- Task inputs:
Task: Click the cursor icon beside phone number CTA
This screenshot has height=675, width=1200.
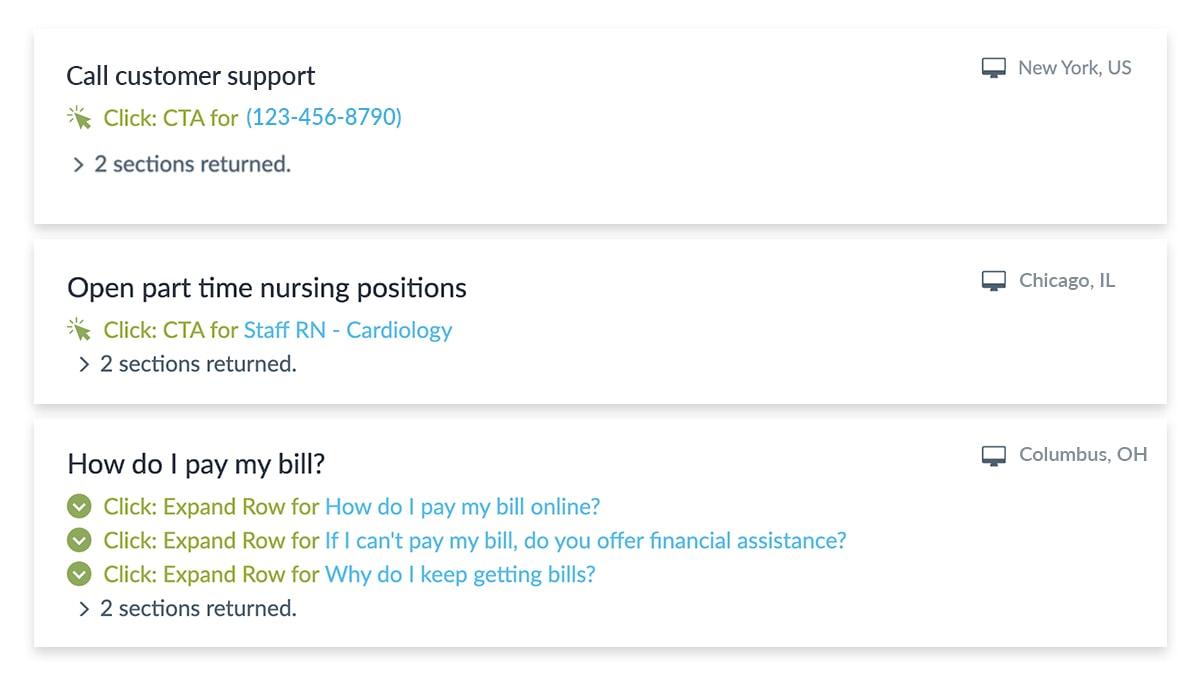Action: tap(78, 118)

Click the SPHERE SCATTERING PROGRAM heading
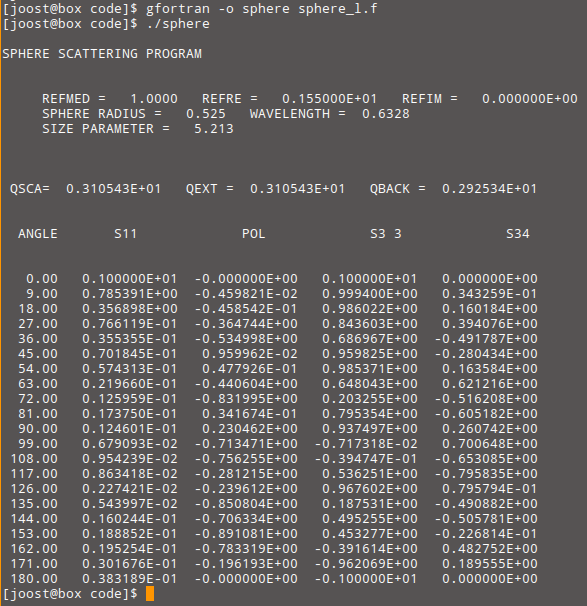tap(102, 54)
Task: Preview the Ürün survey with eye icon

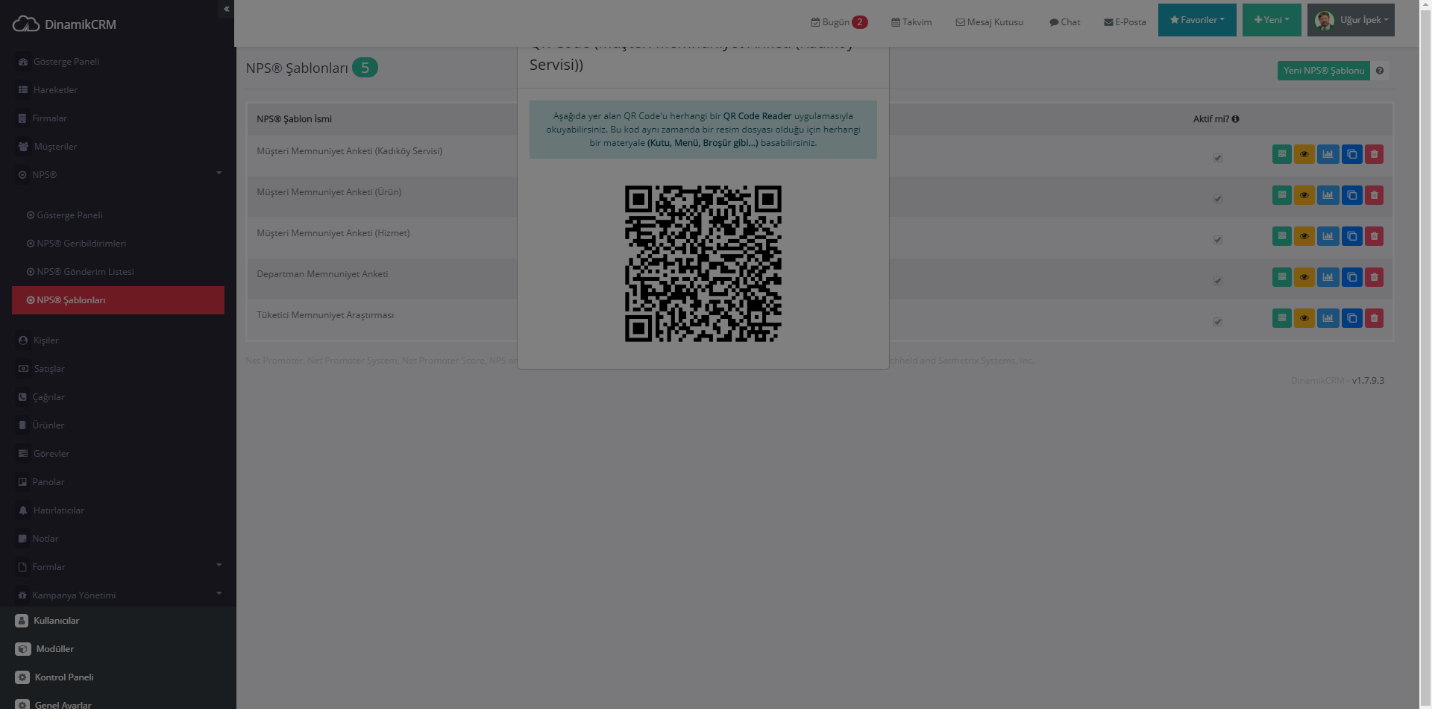Action: coord(1304,196)
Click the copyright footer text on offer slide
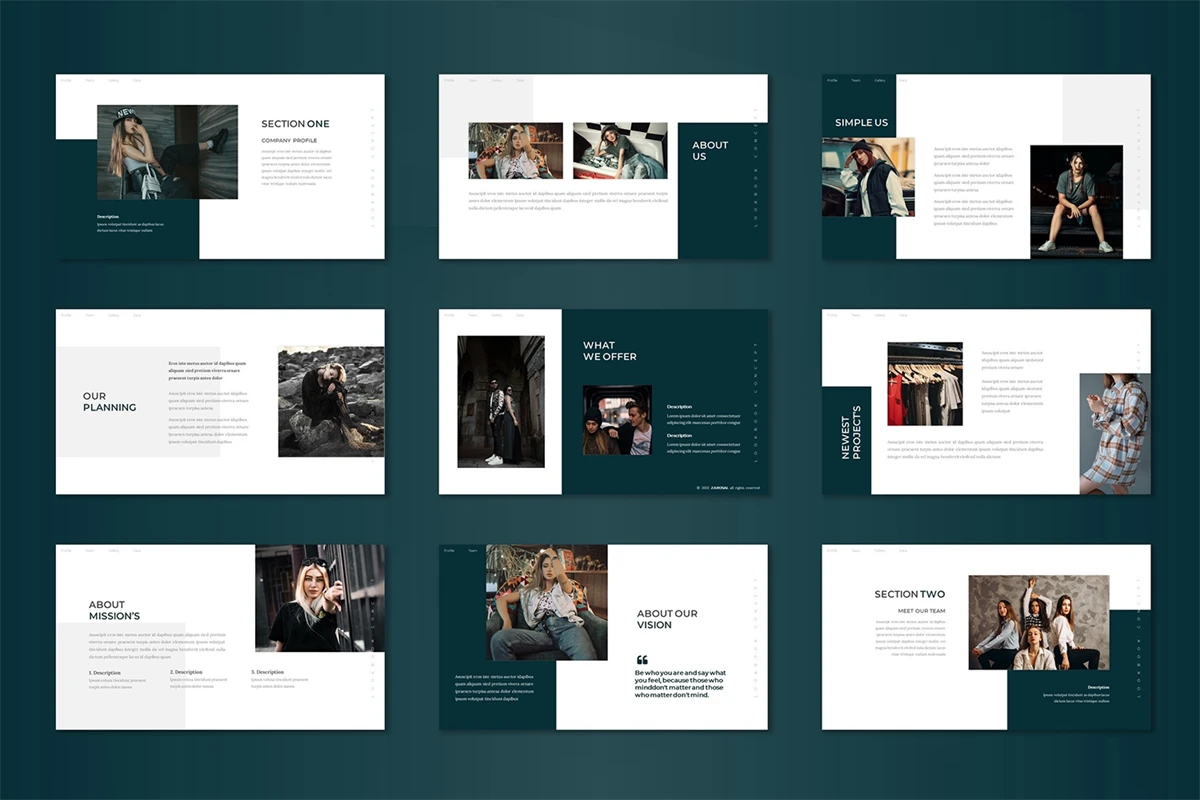 tap(728, 488)
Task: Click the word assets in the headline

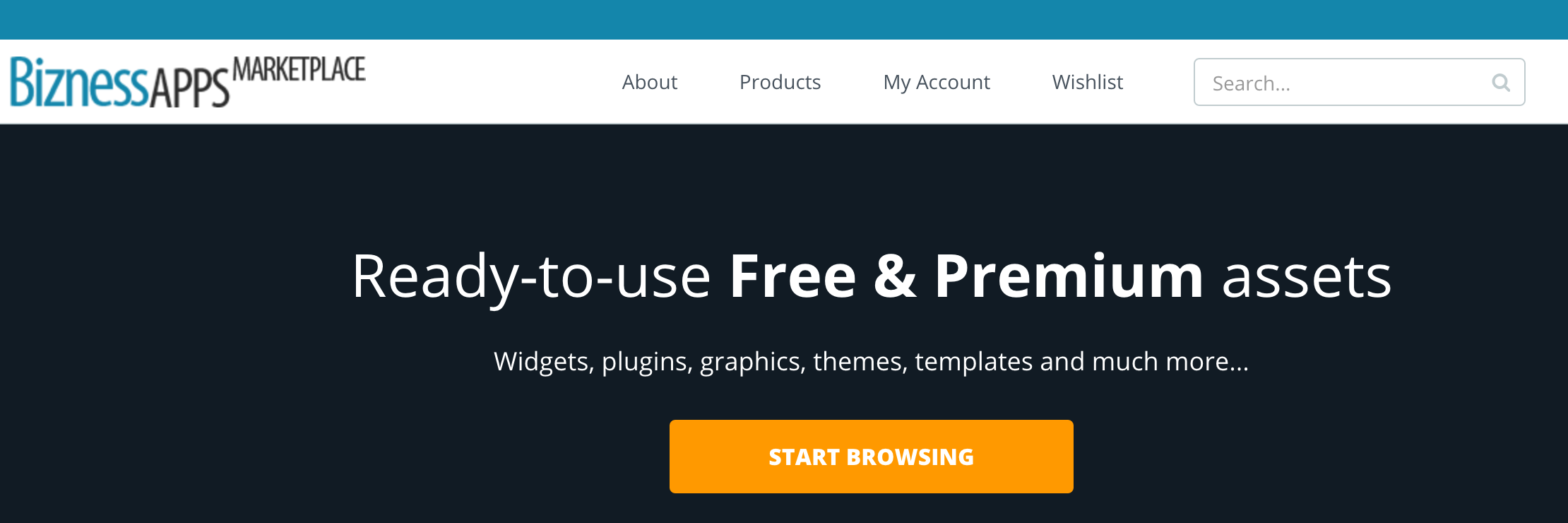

- Assignment:
Hand back the data above exactly, with no images.

- Answer section:
Task: Click the cursor icon beside phone number CTA
This screenshot has height=675, width=1200.
Action: tap(78, 118)

Click the SPHERE SCATTERING PROGRAM heading
tap(102, 54)
Task: Preview the Ürün survey with eye icon

Action: coord(1304,196)
Click the copyright footer text on offer slide
 tap(728, 488)
Task: Click the word assets in the headline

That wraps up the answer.